Ousted Yemeni Gov’t Says Ready for UN Talks with Ansarullah

 

Local Editor

Yemen’s ousted government said on Monday that it has agreed to participate in United Nations [UN]-sponsored talks with Ansarullah revolutionaries.

The UN is yet to announce the date and location for the proposed talks, but the exiled government’s spokesman, Rajeh Badi, told AFP that they are likely to be held in Geneva, Switzerland.

 

 

"Yes, we have agreed to take part" in the talks, he said.

He confirmed over the weekend that the UN envoy to Yemen Ismail Ould Cheikh Ahmed had delivered an invitation to fresh talks with Ansarullah and former Yemeni President Ali Abdullah Saleh. 

A first attempt to hold peace talks in Geneva in June between the ousted government and Ansarullah revolutionaries, known as Houthis, had collapsed.

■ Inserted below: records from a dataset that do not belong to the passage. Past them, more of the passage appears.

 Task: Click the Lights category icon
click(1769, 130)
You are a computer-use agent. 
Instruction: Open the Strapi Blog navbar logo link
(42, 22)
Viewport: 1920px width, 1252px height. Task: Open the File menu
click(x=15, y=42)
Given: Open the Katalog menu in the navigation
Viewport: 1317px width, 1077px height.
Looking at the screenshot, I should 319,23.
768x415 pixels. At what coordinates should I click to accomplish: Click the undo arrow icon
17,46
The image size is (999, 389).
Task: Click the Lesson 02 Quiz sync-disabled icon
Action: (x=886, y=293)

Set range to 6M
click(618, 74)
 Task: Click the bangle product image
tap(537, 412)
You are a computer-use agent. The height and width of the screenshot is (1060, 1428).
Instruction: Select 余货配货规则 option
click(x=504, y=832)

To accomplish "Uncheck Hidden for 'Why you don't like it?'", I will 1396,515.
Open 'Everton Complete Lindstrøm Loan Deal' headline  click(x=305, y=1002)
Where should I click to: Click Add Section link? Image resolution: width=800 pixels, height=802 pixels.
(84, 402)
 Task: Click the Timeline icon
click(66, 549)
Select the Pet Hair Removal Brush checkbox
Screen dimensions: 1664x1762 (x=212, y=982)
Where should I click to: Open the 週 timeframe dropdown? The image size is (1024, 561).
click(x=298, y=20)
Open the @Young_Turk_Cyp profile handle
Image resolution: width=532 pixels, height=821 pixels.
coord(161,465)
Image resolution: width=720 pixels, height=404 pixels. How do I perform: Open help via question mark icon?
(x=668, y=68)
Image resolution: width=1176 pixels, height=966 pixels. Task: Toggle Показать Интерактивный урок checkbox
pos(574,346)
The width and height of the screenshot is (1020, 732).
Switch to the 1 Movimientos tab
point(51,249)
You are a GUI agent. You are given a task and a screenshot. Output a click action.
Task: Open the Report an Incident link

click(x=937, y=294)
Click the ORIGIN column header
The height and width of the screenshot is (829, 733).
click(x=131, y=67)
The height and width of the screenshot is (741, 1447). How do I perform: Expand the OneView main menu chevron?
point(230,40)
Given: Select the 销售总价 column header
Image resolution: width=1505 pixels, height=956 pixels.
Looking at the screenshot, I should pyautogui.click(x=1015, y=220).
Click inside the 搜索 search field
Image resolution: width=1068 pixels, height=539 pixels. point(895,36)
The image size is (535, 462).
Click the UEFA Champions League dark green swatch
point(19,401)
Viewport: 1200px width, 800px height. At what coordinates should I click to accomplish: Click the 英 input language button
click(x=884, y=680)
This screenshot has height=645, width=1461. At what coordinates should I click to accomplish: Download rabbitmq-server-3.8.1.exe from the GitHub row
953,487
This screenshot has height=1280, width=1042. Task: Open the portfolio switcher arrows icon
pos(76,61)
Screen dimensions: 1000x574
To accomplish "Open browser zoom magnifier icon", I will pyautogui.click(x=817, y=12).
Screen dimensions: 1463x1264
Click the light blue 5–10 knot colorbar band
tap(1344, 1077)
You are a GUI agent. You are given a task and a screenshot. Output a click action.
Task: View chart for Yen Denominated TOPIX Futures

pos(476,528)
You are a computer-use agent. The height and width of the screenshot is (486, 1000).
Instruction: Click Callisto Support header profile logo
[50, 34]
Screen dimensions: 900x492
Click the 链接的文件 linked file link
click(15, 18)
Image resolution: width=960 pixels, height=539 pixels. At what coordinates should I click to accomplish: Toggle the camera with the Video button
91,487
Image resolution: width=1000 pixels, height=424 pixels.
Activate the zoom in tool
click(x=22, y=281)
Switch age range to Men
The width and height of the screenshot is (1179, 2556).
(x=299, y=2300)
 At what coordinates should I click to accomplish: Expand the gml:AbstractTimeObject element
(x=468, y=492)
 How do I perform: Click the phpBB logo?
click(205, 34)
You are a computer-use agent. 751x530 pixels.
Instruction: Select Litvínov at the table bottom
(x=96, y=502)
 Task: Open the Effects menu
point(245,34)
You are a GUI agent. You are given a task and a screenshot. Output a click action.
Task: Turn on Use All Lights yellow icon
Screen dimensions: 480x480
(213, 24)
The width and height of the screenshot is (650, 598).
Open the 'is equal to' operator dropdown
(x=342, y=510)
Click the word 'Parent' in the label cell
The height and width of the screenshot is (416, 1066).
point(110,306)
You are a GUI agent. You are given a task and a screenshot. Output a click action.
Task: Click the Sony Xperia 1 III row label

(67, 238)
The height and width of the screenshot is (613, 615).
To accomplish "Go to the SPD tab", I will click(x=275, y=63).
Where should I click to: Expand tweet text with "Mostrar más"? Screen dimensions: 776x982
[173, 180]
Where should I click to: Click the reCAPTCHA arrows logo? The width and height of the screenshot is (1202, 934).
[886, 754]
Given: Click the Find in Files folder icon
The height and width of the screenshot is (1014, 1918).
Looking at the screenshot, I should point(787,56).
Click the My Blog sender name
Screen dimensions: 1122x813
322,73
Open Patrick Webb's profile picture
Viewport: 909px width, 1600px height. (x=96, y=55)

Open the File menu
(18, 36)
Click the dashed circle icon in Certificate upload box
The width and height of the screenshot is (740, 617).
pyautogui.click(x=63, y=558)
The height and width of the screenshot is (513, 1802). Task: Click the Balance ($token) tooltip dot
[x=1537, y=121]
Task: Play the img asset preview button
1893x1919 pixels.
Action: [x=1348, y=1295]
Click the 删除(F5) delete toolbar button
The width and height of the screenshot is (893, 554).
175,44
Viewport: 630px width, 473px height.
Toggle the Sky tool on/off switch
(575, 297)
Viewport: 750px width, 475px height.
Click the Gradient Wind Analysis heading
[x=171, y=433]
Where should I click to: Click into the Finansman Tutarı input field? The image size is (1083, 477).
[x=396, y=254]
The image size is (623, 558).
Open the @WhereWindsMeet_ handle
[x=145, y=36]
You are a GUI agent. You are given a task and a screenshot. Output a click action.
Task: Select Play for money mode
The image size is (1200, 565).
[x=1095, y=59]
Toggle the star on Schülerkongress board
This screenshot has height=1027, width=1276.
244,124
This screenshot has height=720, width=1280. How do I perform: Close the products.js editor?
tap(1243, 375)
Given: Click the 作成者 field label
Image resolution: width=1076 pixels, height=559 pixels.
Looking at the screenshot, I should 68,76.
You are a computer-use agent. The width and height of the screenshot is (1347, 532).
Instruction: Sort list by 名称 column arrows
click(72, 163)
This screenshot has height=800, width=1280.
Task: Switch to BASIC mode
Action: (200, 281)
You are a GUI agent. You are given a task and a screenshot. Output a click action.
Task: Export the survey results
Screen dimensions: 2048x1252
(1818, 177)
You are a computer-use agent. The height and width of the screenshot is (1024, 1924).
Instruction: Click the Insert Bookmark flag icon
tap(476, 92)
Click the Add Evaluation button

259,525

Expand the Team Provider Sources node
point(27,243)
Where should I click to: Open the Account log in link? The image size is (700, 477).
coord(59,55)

A Saudi-led coalition backed by the United States began to launch a military aggression on Yemen by carrying out airstrikes against the country on March 26 in an attempt to restore power to the fugitive former Yemeni President, Abd Rabbuh Mansour Hadi, a close ally of Saudi Arabia.

The airstrikes have not been authorized by the UN.

 

The ’civilian’ death toll in Yemen has risen to more than 2,300 with more than 4,000 other civilians wounded in the fighting in the country that has raged for more than a year now, according to the UN recently last month [September]. Yet, other organizations put the death toll at much higher.